The NFL tried to keep it quiet. It didn’t work.
Despite efforts to prevent the NFL Players Association’s annual report cards from going public, the full 2026 evaluations leaked — and now every grade for the San Francisco 49ers is out in the open.
And while the surface looks polished, there’s one glaring weakness that could define their season.
Strong Leadership, Solid Culture — But One Red Flag
According to reporting from ESPN’s Kalyn Kahler, the 49ers once again performed well in the majority of NFLPA-graded categories. No A+ marks, but consistency across the board: 10 of 17 categories earned an A- or better.
At the top of the organization, confidence remains intact.
Head coach Kyle Shanahan received an A-.
General manager John Lynch earned an A-.
Team ownership also landed at A-.
That’s stability. That’s trust. That’s organizational alignment.
But championships are rarely lost in the boardroom.
They’re lost in the training room.
The Weakest Link: Training Infrastructure
The 49ers’ lowest marks didn’t come from coaching, facilities aesthetics, or leadership structure. They came from the one area directly tied to player durability.
Training Room: C-
Training Staff: C-
Let that sink in.
For a team that has battled high-profile injury stretches over the past several seasons, those grades sting. Even more concerning: both categories dropped from B- in 2025 to C- in 2026.
That’s not stagnation. That’s regression.
The only other sub-B grade was team travel, which received a C+ — hardly disastrous, but hardly elite either.
For a franchise chasing Super Bowl relevance, marginal weaknesses matter.
The Good News: Most of the Foundation Is Strong
Outside the training concerns, the 49ers’ internal structure appears robust.
Home Game Field: A-
Food/Dining Area: A
Weight Room: A
Strength Coaches: A
Defensive Coordinator: A
Offensive Coordinator: A-
Position Coaches: A-
Even treatment of families — often a behind-the-scenes morale factor — earned a respectable B.
These are the kinds of grades that reflect a healthy organizational culture. Players trust the coaches. They value the facilities. They respect the strength program.
But culture alone doesn’t keep players off injured reserve.
Why the Timing Matters

NFLPA report cards don’t directly predict wins or losses. Teams with mediocre grades have won championships before. Highly graded organizations have missed playoffs.
But for the 49ers, the pattern is hard to ignore.
In recent seasons, injuries have disrupted continuity — altering depth charts, forcing lineup shuffles, and reshaping game plans. A dip in training room and staff evaluations — from B- to C- in just one year — raises uncomfortable questions.
Are recovery protocols sufficient?
Is workload management optimized?
Do players feel adequately supported physically?
A C- isn’t catastrophic.
But it’s not contender-level either.
And in the NFL, the difference between hosting playoff games and watching them can hinge on health.
Leadership Stability vs. Operational Pressure
The strong A- grades for Shanahan and Lynch suggest players still believe in the vision.
That matters.
Trust between locker room and leadership is fragile. The 49ers don’t appear fractured. In fact, the high marks for coordinators and strength coaches indicate alignment across the football operations side.
Which makes the training grades even more intriguing.
Because when almost every other department thrives, weaknesses stand out brighter.
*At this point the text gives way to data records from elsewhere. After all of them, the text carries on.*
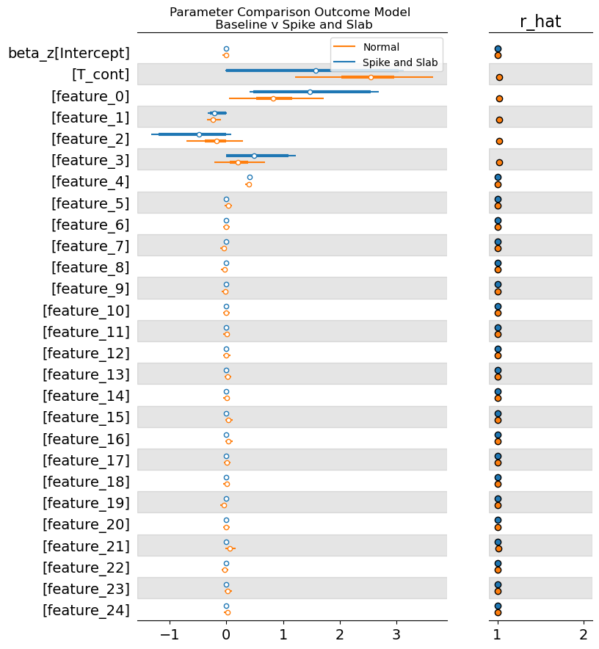Click the [feature_12] row label

tap(86, 353)
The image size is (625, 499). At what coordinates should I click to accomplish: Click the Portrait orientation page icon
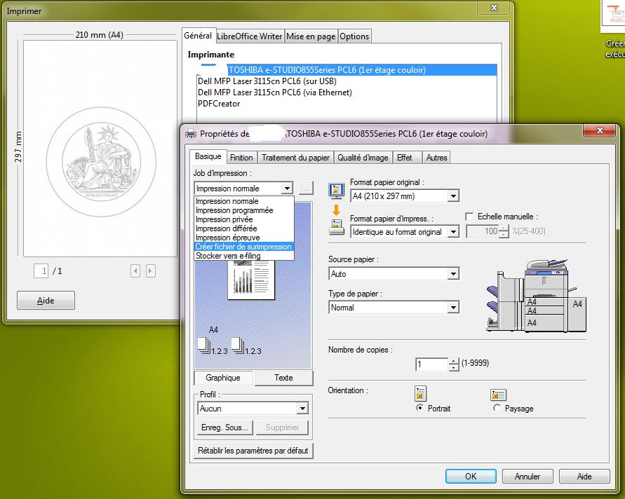tap(421, 394)
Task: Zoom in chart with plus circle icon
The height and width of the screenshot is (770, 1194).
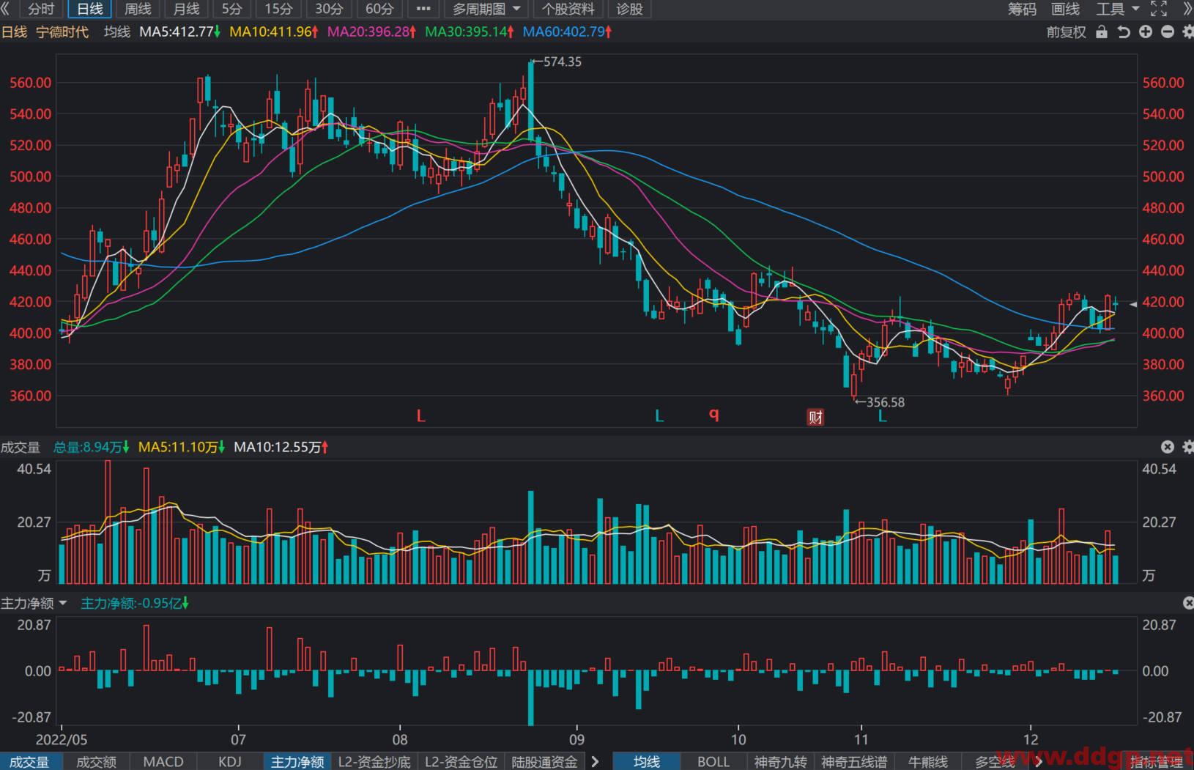Action: 1146,32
The NFL is a razor-thin margins league. A slightly below-average training infrastructure could quietly erode a season long before fans recognize the problem.
The 2026 Mandate
If there’s one takeaway from the leaked report cards, it’s this:
The 49ers don’t need a culture overhaul.
They don’t need a coaching reset.
They don’t need front-office restructuring.
They need refinement — specifically in the medical and training ecosystem.
And the timing couldn’t be more critical.
A healthy 2026 roster might depend less on play-calling creativity and more on behind-the-scenes adjustments — staffing upgrades, facility investments, recovery innovations.
The report cards may not directly translate to playoff wins.
But for a team with legitimate championship aspirations, ignoring C- grades in health-related categories would be risky.
Transparency Changes the Stakes

Had the NFL successfully prevented the release of these grades, the conversation might never have surfaced publicly.
Now it has.
Players know. Agents know. Fans know.
And scrutiny follows exposure.
For a franchise consistently in the postseason mix, the bar isn’t average.
It’s elite.
The 49ers checked most boxes.
But the box that matters most over a 17-game season — durability — just received a warning label.
The leak didn’t expose dysfunction.
It exposed vulnerability.
And in a conference where margins are razor thin, that might be the most important grade of all.